In China, an Unprecedented Demographic Problem Takes Shape
Summary
Chinese
society is on the verge of a structural transformation even more
profound than the long and painful project of economic rebalancing,
which the Communist Party is anxiously beginning to undertake. China's
population is aging more rapidly than it is getting rich, giving rise to
a great demographic imbalance with important implications for the
Party's efforts to transform the Chinese economy and preserve its own
power in the coming decade.
Analysis
Two
reports in Chinese media highlight different aspects of China's
unfolding demographic crunch. The Ministry of Education reported Aug. 21
that more than 13,600 primary schools closed nationwide in 2012. The
ministry looked to China's dramatically shifting demographic profile to
explain the widespread closures, noting that between 2011 and 2012 alone
the number of elementary-aged students fell from nearly 200 million to
145 million. It also confirmed that between 2002 and 2012, the number of
students enrolled in primary schools dropped by nearly 20 percent. The
ministry's report comes one day after an article in People's Daily, the
government mouthpiece newspaper, warned of China's impending social
security crisis as the number of elderly is expected to rise from 194
million in 2012 to 300 million by 2025.
The
Communist Party is already considering measures to counter, or at least
limit the short-term impact of, demographic changes in Chinese society.

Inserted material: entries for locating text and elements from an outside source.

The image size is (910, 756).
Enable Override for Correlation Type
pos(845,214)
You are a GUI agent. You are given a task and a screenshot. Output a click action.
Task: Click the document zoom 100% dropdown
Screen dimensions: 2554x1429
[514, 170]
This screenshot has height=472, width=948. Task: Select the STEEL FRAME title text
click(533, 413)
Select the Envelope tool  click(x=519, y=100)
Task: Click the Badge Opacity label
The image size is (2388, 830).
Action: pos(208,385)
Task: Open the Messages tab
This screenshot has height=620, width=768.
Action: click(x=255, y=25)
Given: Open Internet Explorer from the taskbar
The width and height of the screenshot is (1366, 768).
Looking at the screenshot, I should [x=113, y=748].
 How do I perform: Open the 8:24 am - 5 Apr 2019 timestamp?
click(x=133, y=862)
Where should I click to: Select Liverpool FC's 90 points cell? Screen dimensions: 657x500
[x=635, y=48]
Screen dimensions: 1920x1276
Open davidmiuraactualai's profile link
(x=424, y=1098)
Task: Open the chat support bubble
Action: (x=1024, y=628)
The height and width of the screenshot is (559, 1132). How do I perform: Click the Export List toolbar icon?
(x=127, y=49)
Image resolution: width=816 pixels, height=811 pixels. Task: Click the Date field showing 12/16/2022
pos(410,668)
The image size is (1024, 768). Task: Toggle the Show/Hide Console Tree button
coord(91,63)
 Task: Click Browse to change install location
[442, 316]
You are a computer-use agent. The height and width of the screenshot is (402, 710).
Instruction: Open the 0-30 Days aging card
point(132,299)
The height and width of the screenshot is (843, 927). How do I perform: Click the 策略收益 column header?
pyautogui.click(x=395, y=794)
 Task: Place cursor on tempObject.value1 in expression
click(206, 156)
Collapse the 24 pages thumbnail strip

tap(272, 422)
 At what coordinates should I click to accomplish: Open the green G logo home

On one hand, the Party continues to flirt with relaxing the one-child
policy in an effort to boost fertility rates, most recently with a
potential pilot program in Shanghai that would allow only-child couples
to have another child. On the other hand, the government has proposed
raising the national retirement age from 55 to 60 for women and from 60
to 65 for men. If implemented, this would bring China's retirement
policy more in line with international norms and delay some of the
financial and other social pressures created by the ballooning number of
retirees dependent on government pensions and the care of their
children.
But
even sweeping adjustments to the one-child policy or the national
retirement age would create only temporary and partial buffers to the
problem of demographic change. It is no longer clear that the one-child
policy has any appreciable impact on population growth in China.
China's low fertility rate (1.4 children per mother, compared with an
average of 1.7 in developed countries and 2.0 in the United States) is
at least as much a reflection of urban couples' struggles to cope with
the rapidly rising cost of living and education in many Chinese cities
as it is of draconian enforcement of the policy.
Likewise,
lifting the retirement age by five years will only partly delay the
inevitable, and in the meantime it will meet stiff opposition from an
important constituency of professionals, including many civil servants.
In adjusting the retirement age, the government also risks aggravating
an employment crisis among the rapidly growing population of unemployed
college graduates in cities, many of whom are looking to filter into the
employment ladder as elderly workers exit the workforce. In this
context, the Communist Party must weigh policy adjustments carefully --
any change it makes in one area is likely to create new tensions
elsewhere in the workforce.
The
crux of China's demographic challenge lies in the fact that unlike
Japan, South Korea, the United States and Western European countries,
China will grow old before the majority of its population is anywhere
near middle-income status, let alone rich. This is historically
unprecedented, and its implications are made all the more unpredictable
by its coinciding with the Chinese economy's forced shift away from an
economic model grounded in the exploitation of inexhaustibly cheap labor
toward one in which young Chinese will be expected to sustain the
country's economic life as workers and as consumers. A temporary
reprieve from the demographic crisis will be difficult but possible with
reform, but a long-term solution is far out of reach.